Action item -
Could you please write out the data shown below, exactly and in full?

Listed records -

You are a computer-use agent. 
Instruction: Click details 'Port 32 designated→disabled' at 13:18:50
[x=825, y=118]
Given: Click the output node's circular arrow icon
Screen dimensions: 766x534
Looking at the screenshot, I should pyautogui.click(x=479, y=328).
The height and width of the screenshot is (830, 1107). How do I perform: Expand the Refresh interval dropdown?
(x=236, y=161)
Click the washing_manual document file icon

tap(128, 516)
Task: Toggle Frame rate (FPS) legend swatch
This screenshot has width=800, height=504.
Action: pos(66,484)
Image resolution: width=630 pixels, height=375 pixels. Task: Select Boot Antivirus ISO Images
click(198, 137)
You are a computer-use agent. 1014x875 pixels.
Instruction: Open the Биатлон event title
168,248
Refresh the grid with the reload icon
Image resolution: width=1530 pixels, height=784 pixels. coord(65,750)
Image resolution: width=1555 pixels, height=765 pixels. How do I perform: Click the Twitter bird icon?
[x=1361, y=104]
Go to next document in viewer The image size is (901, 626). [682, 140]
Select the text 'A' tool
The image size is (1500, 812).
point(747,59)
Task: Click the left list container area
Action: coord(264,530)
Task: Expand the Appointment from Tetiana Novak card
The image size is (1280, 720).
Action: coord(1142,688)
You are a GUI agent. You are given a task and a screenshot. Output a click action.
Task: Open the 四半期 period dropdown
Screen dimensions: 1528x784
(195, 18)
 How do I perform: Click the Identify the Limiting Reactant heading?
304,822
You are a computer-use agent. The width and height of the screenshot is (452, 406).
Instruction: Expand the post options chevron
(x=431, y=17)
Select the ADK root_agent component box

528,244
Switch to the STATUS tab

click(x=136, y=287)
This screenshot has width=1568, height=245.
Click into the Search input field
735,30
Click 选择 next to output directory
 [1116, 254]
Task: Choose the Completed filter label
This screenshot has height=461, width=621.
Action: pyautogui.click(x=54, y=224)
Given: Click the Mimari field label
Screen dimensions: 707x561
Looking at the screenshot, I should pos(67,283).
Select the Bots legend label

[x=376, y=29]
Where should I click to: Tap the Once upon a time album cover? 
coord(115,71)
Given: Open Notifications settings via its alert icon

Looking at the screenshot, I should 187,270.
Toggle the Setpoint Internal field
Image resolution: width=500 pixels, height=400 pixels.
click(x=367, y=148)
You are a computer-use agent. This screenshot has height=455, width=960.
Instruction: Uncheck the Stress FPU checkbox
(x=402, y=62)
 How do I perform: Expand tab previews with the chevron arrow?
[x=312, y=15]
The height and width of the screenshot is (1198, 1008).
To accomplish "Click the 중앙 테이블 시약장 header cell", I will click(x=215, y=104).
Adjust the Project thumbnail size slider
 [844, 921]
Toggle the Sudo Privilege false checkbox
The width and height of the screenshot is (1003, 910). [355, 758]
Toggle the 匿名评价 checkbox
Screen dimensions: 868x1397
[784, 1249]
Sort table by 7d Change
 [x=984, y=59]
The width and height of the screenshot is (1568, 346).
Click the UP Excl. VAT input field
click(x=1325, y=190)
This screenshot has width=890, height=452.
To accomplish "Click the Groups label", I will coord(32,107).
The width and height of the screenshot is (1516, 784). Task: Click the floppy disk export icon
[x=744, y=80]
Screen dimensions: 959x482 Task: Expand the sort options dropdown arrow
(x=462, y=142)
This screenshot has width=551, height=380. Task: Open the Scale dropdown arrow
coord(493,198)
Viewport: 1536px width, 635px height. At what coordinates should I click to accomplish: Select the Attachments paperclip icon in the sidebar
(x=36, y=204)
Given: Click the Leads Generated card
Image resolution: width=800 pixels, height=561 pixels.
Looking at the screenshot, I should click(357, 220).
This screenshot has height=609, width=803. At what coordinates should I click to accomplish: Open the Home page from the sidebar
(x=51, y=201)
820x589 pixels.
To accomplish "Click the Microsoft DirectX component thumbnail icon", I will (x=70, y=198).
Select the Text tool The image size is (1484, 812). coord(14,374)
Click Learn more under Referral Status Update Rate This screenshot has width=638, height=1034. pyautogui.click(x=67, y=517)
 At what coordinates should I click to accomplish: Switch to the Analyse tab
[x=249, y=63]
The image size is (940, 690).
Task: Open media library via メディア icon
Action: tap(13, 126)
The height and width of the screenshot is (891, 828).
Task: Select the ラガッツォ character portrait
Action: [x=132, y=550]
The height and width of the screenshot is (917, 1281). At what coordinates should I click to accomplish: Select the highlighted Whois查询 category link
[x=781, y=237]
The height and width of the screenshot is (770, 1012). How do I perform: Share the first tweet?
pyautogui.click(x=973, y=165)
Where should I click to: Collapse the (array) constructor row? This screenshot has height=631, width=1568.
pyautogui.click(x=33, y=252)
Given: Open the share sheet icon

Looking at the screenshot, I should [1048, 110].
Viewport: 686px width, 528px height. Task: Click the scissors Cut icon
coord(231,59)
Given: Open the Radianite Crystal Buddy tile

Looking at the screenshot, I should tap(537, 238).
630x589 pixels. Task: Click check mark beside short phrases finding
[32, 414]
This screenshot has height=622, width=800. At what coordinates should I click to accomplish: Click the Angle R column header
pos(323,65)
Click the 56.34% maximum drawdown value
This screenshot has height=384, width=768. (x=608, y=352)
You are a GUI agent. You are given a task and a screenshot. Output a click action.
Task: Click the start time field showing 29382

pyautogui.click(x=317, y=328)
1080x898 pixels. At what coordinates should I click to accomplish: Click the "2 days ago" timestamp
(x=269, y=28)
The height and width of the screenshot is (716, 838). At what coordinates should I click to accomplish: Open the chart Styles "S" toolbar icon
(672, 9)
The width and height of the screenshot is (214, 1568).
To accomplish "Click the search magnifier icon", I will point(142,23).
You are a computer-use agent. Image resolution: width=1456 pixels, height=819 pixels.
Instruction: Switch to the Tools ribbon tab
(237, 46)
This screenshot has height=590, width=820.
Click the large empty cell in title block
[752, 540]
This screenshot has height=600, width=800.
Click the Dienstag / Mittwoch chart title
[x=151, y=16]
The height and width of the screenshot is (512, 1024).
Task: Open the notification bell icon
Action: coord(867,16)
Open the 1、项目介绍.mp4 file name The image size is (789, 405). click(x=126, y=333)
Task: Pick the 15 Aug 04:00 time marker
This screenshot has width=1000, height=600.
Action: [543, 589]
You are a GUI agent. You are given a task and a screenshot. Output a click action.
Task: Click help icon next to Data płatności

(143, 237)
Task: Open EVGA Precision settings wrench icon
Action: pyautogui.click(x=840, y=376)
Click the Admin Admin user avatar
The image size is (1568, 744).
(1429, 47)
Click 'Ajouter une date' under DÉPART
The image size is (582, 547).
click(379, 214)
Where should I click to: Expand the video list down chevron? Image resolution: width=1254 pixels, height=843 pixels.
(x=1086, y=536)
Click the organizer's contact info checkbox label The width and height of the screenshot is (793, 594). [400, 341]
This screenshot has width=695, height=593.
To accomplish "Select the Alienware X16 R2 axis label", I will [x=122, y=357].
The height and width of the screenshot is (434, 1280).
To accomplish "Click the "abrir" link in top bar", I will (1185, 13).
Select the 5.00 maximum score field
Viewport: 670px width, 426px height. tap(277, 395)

Solution to the exercise -
You are a computer-use agent. 
Instruction: Click details 'Port 32 designated→disabled' at 13:18:50
[x=825, y=118]
Given: Click the output node's circular arrow icon
Screen dimensions: 766x534
Looking at the screenshot, I should pyautogui.click(x=479, y=328).
The height and width of the screenshot is (830, 1107). How do I perform: Expand the Refresh interval dropdown?
(x=236, y=161)
Click the washing_manual document file icon

tap(128, 516)
Task: Toggle Frame rate (FPS) legend swatch
This screenshot has width=800, height=504.
Action: pos(66,484)
Image resolution: width=630 pixels, height=375 pixels. Task: Select Boot Antivirus ISO Images
click(198, 137)
You are a computer-use agent. 1014x875 pixels.
Instruction: Open the Биатлон event title
168,248
Refresh the grid with the reload icon
Image resolution: width=1530 pixels, height=784 pixels. coord(65,750)
Image resolution: width=1555 pixels, height=765 pixels. How do I perform: Click the Twitter bird icon?
[x=1361, y=104]
Go to next document in viewer The image size is (901, 626). [682, 140]
Select the text 'A' tool
The image size is (1500, 812).
point(747,59)
Task: Click the left list container area
Action: coord(264,530)
Task: Expand the Appointment from Tetiana Novak card
The image size is (1280, 720).
Action: coord(1142,688)
You are a GUI agent. You are given a task and a screenshot. Output a click action.
Task: Open the 四半期 period dropdown
Screen dimensions: 1528x784
(195, 18)
 How do I perform: Click the Identify the Limiting Reactant heading?
304,822
You are a computer-use agent. The width and height of the screenshot is (452, 406).
Instruction: Expand the post options chevron
(x=431, y=17)
Select the ADK root_agent component box

528,244
Switch to the STATUS tab

click(x=136, y=287)
This screenshot has width=1568, height=245.
Click into the Search input field
735,30
Click 选择 next to output directory
 [1116, 254]
Task: Choose the Completed filter label
This screenshot has height=461, width=621.
Action: pyautogui.click(x=54, y=224)
Given: Click the Mimari field label
Screen dimensions: 707x561
Looking at the screenshot, I should pos(67,283).
Select the Bots legend label

[x=376, y=29]
Where should I click to: Tap the Once upon a time album cover? 
coord(115,71)
Given: Open Notifications settings via its alert icon

Looking at the screenshot, I should 187,270.
Toggle the Setpoint Internal field
Image resolution: width=500 pixels, height=400 pixels.
click(x=367, y=148)
You are a computer-use agent. This screenshot has height=455, width=960.
Instruction: Uncheck the Stress FPU checkbox
(x=402, y=62)
 How do I perform: Expand tab previews with the chevron arrow?
[x=312, y=15]
The height and width of the screenshot is (1198, 1008).
To accomplish "Click the 중앙 테이블 시약장 header cell", I will click(x=215, y=104).
Adjust the Project thumbnail size slider
 [844, 921]
Toggle the Sudo Privilege false checkbox
The width and height of the screenshot is (1003, 910). [355, 758]
Toggle the 匿名评价 checkbox
Screen dimensions: 868x1397
[784, 1249]
Sort table by 7d Change
 [x=984, y=59]
The width and height of the screenshot is (1568, 346).
Click the UP Excl. VAT input field
click(x=1325, y=190)
This screenshot has width=890, height=452.
To accomplish "Click the Groups label", I will coord(32,107).
The width and height of the screenshot is (1516, 784). Task: Click the floppy disk export icon
[x=744, y=80]
Screen dimensions: 959x482 Task: Expand the sort options dropdown arrow
(x=462, y=142)
This screenshot has width=551, height=380. Task: Open the Scale dropdown arrow
coord(493,198)
Viewport: 1536px width, 635px height. At what coordinates should I click to accomplish: Select the Attachments paperclip icon in the sidebar
(x=36, y=204)
Given: Click the Leads Generated card
Image resolution: width=800 pixels, height=561 pixels.
Looking at the screenshot, I should click(357, 220).
This screenshot has height=609, width=803. At what coordinates should I click to accomplish: Open the Home page from the sidebar
(x=51, y=201)
820x589 pixels.
To accomplish "Click the Microsoft DirectX component thumbnail icon", I will (x=70, y=198).
Select the Text tool The image size is (1484, 812). coord(14,374)
Click Learn more under Referral Status Update Rate This screenshot has width=638, height=1034. pyautogui.click(x=67, y=517)
 At what coordinates should I click to accomplish: Switch to the Analyse tab
[x=249, y=63]
The image size is (940, 690).
Task: Open media library via メディア icon
Action: tap(13, 126)
The height and width of the screenshot is (891, 828).
Task: Select the ラガッツォ character portrait
Action: [x=132, y=550]
The height and width of the screenshot is (917, 1281). At what coordinates should I click to accomplish: Select the highlighted Whois查询 category link
[x=781, y=237]
The height and width of the screenshot is (770, 1012). How do I perform: Share the first tweet?
pyautogui.click(x=973, y=165)
Where should I click to: Collapse the (array) constructor row? This screenshot has height=631, width=1568.
pyautogui.click(x=33, y=252)
Given: Open the share sheet icon

Looking at the screenshot, I should [1048, 110].
Viewport: 686px width, 528px height. Task: Click the scissors Cut icon
coord(231,59)
Given: Open the Radianite Crystal Buddy tile

Looking at the screenshot, I should tap(537, 238).
630x589 pixels. Task: Click check mark beside short phrases finding
[32, 414]
This screenshot has height=622, width=800. At what coordinates should I click to accomplish: Click the Angle R column header
pos(323,65)
Click the 56.34% maximum drawdown value
This screenshot has height=384, width=768. (x=608, y=352)
You are a GUI agent. You are given a task and a screenshot. Output a click action.
Task: Click the start time field showing 29382

pyautogui.click(x=317, y=328)
1080x898 pixels. At what coordinates should I click to accomplish: Click the "2 days ago" timestamp
(x=269, y=28)
The height and width of the screenshot is (716, 838). At what coordinates should I click to accomplish: Open the chart Styles "S" toolbar icon
(672, 9)
The width and height of the screenshot is (214, 1568).
To accomplish "Click the search magnifier icon", I will point(142,23).
You are a computer-use agent. Image resolution: width=1456 pixels, height=819 pixels.
Instruction: Switch to the Tools ribbon tab
(237, 46)
This screenshot has height=590, width=820.
Click the large empty cell in title block
[752, 540]
This screenshot has height=600, width=800.
Click the Dienstag / Mittwoch chart title
[x=151, y=16]
The height and width of the screenshot is (512, 1024).
Task: Open the notification bell icon
Action: coord(867,16)
Open the 1、项目介绍.mp4 file name The image size is (789, 405). click(x=126, y=333)
Task: Pick the 15 Aug 04:00 time marker
This screenshot has width=1000, height=600.
Action: [543, 589]
You are a GUI agent. You are given a task and a screenshot. Output a click action.
Task: Click help icon next to Data płatności

(143, 237)
Task: Open EVGA Precision settings wrench icon
Action: pyautogui.click(x=840, y=376)
Click the Admin Admin user avatar
The image size is (1568, 744).
(1429, 47)
Click 'Ajouter une date' under DÉPART
The image size is (582, 547).
click(379, 214)
Where should I click to: Expand the video list down chevron? Image resolution: width=1254 pixels, height=843 pixels.
(x=1086, y=536)
Click the organizer's contact info checkbox label The width and height of the screenshot is (793, 594). [400, 341]
This screenshot has width=695, height=593.
To accomplish "Select the Alienware X16 R2 axis label", I will [x=122, y=357].
The height and width of the screenshot is (434, 1280).
To accomplish "Click the "abrir" link in top bar", I will (1185, 13).
Select the 5.00 maximum score field
Viewport: 670px width, 426px height. tap(277, 395)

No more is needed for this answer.